Shlomi Schwartz
Shlomi Schwartz

Reputation: 8913

Keras - Hyper Tuning the initial state of the model

I've written an LSTM model that predicts the sequential data.

def get_model(config, num_features, output_size):
    opt = Adam(learning_rate=get_deep(config, 'hp.learning_rate'), beta_1=get_deep(config, 'hp.beta_1'))

    inputs = Input(shape=[None, num_features], dtype=tf.float32, ragged=True)
    layers = LSTM(get_deep(config, 'hp.lstm_neurons'), activation=get_deep(config, 'hp.lstm_activation'))(
        inputs.to_tensor(), mask=tf.sequence_mask(inputs.row_lengths()))

    layers = BatchNormalization()(layers)
    if 'dropout_rate' in config['hp']:
        layers = Dropout(get_deep(config, 'hp.dropout_rate'))(layers)

    for layer in get_deep(config, 'hp.dense_layers'):
        layers = Dense(layer['neurons'], activation=layer['activation'])(layers)
        layers = BatchNormalization()(layers)
        if 'dropout_rate' in layer:
            layers = Dropout(layer['dropout_rate'])(layers)

    layers = Dense(output_size, activation='sigmoid')(layers)
    model = Model(inputs, layers)
    model.compile(loss='mse', optimizer=opt, metrics=['mse'])
    model.summary()
    return model

I've tuned some of the layer's params using AWS SageMaker. While validating the model I've run a model with a specific configuration several times. Most of the time the results are similar, however, one run was much better than others, which led me to think that the initial state of the model is probably crucial in order to get the best performance.

As suggested in this video, weight initialization can provide some performance boost. I've googled around and found layer weight initializers, but I'm not sure what ranges should I tune.


Update: As suggested in some of the comments / answers I'm using a fixed seed to "lock" the model results:

# Set `python` built-in pseudo-random generator at a fixed value
random.seed(seed_value)
# Set `numpy` pseudo-random generator at a fixed value
np.random.seed(seed_value)
# Set `tensorflow` pseudo-random generator at a fixed value
tf.random.set_seed(seed_value)

The results replicate for each new train, however, different seeds can produce much better results than others. So how do I find/tune the best seed?

Upvotes: 1

Views: 1156

Answers (5)

tdMJN6B2JtUe
tdMJN6B2JtUe

Reputation: 428

Short answer: you can neither efficiently nor effectively tune the seed for a pseudo-random number generator. It is not only infeasible due to the extremely large search space, but also impractical for many other reasons, including the fact that pseudo-random number generator implementations change from time to time so you would need to start over every time that happened.
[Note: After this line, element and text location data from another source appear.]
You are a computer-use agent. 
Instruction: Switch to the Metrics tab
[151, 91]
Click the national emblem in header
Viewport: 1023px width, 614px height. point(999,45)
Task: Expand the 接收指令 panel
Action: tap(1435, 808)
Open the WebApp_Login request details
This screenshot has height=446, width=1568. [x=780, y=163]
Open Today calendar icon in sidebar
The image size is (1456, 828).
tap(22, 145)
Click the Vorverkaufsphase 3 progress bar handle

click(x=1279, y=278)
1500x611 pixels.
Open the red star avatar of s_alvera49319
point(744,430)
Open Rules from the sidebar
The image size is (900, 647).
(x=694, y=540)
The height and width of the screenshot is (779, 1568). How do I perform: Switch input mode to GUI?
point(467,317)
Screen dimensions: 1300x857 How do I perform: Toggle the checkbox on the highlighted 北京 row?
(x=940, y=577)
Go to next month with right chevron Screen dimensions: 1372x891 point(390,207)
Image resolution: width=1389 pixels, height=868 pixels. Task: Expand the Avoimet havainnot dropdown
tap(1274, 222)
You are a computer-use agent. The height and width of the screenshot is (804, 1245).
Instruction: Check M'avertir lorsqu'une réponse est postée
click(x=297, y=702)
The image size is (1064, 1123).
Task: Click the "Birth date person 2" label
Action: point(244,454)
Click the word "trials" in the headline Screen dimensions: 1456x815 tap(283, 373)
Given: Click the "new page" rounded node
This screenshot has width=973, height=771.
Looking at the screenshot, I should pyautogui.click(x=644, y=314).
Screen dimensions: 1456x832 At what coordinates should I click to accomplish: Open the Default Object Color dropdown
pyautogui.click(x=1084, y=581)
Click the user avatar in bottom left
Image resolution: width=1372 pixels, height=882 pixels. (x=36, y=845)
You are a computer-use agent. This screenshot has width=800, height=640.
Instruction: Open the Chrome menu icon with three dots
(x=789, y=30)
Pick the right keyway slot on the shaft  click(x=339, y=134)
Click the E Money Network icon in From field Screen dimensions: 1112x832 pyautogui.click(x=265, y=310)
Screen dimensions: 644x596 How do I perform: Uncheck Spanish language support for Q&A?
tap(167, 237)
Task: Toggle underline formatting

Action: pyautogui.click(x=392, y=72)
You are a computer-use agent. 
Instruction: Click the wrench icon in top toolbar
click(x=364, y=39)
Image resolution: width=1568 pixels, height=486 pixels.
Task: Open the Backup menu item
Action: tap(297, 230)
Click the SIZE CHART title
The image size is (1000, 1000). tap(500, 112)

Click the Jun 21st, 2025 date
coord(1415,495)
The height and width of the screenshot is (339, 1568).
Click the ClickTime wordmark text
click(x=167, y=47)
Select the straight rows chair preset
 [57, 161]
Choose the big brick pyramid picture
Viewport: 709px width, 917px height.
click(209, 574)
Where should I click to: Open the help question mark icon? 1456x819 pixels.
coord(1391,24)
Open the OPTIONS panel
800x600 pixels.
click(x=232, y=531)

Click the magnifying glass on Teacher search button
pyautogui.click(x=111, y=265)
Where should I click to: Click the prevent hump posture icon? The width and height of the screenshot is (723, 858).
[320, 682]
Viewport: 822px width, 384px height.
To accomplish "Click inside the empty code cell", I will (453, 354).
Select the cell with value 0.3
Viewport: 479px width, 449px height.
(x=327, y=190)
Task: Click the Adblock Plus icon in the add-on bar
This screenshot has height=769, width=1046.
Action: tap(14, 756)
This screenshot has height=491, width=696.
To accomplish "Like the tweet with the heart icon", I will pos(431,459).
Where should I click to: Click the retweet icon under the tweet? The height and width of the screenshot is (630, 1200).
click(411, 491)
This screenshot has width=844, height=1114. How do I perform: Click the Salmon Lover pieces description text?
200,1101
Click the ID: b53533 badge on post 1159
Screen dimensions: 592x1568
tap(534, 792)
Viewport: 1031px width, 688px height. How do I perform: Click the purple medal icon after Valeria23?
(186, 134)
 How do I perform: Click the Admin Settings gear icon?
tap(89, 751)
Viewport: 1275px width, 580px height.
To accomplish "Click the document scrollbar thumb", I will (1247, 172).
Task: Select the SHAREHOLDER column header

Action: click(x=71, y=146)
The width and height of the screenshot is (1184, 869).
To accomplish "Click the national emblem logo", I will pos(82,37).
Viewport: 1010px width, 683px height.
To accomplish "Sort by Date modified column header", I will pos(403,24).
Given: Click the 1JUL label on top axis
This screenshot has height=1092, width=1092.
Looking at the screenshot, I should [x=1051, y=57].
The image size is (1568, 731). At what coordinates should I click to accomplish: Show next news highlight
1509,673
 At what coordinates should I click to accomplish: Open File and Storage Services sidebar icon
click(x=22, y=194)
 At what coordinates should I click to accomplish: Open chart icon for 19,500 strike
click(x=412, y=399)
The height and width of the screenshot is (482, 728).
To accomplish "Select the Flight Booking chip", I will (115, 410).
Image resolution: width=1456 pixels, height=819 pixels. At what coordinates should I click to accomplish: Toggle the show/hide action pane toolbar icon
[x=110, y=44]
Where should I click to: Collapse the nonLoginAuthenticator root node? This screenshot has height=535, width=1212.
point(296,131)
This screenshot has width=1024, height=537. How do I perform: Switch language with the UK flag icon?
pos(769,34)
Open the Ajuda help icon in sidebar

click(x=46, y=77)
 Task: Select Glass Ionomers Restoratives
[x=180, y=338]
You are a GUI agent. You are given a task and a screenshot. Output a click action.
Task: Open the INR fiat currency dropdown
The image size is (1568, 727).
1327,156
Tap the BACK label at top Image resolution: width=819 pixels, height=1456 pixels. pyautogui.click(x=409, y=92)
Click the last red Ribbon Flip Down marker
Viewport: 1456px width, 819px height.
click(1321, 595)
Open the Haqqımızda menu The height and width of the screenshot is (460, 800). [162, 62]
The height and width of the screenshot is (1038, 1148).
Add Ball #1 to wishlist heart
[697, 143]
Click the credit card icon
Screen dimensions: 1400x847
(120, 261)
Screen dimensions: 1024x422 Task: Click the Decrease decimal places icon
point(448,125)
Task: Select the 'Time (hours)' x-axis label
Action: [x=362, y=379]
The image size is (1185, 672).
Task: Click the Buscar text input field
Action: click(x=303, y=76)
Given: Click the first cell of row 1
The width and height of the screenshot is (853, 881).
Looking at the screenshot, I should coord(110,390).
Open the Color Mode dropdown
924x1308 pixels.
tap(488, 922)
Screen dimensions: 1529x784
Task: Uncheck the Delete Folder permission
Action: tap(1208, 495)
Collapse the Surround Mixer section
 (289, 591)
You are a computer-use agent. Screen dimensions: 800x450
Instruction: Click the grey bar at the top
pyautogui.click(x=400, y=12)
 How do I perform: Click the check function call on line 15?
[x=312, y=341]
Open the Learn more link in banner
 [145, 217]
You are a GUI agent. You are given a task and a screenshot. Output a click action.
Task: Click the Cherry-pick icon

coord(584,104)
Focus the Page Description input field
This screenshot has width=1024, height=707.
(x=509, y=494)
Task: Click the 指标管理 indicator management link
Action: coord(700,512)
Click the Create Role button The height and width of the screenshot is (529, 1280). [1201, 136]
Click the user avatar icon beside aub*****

If, for some reason, you are hell-bent on discovering this for yourself, I recommend using NumPy's default_rng object to be the single source of all pseudo-randomness in your algorithm. Then, based on a single seed, you can produce other seeds deterministically for use with, say, tf.random.set_seed.

Upvotes: 1

Innat
Innat

Reputation: 17239

... which led me to think that the initial state of the model is probably crucial in order to get the best performance. ..... As suggested in this video, weight initialization can provide some performance boost. I've googled around and found layer weight initializers, but I'm not sure what ranges should I tune.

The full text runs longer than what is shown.